船もデカいがタンクもデカい! メタノール燃料ウルトラマックス完成
広島県福山市を地盤とする常石造船は2025年5月14日、常石工場で建造していたメタノール二元燃料ウルトラマックスバルカー(ばら積み船)「Green Future」を引き渡したと発表しました。本船は日本郵船グループのNYKバルク・プロジェクトが神原汽船から定期傭船して運航します。

環境に配慮した船舶の新燃料の一つとして注目されるメタノールと、従来の重油の双方を使える(二元燃料)エンジンを搭載。メタノール燃料のウルトラマックスバルカーは世界初だそうです。

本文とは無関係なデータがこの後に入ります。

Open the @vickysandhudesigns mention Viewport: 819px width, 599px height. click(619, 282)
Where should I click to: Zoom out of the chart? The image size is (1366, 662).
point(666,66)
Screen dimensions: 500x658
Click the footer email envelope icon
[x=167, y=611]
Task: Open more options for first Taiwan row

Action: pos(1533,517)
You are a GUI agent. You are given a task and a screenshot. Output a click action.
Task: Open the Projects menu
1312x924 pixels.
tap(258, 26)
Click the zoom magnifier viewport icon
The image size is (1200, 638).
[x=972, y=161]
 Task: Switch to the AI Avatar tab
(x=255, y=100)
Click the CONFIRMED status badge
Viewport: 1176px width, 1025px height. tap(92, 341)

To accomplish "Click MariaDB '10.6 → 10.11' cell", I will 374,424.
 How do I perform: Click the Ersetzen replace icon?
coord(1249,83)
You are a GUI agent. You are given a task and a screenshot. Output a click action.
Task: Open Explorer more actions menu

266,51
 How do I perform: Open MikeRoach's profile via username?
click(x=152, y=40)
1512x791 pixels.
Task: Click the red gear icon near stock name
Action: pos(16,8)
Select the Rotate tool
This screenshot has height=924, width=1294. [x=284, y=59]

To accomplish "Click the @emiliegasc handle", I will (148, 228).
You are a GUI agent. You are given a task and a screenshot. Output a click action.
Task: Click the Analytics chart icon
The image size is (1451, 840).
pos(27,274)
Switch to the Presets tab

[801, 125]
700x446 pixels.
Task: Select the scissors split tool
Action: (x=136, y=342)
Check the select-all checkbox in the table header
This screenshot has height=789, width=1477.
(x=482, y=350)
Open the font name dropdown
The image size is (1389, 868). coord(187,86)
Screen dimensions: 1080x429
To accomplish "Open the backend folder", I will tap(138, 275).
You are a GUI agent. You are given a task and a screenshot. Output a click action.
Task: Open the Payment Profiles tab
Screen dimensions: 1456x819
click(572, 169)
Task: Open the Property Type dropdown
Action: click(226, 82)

ウルトラマックスは載貨重量6万トン台で、デッキにクレーンが搭載されているばら積み貨物船のカテゴリー。6万5700重量トン型の本船は、そのなかでも最大級の積載性能とのこと。
「TESS66 AEROLINE」と呼ばれる船型をベースに、大容量メタノール燃料タンクを船尾の甲板上に配置したことで、従来船型と同等の積載性能を確保し、荷役の安全性や容易さも維持しているといいます。
メタノールは重油と比較して窒素酸化物(NOx)の排出を最大80%、硫黄酸化物(SOx)を最大99%、二酸化炭素(CO2)を最大10%、それぞれ削減可能に。再生可能エネルギーやバイオマス由来のグリーンメタノールの使用も視野に入れています。また、風圧抵抗などを低減する「AEROLINE」船型の採用により、燃費性能も優れているといいます。
常石造船は今回の引き渡しについて、「環境負荷を軽減する革新的な船舶技術を具現化したもの」としつつ、これから海外工場でもメタノール燃料船の建造が続くとしています。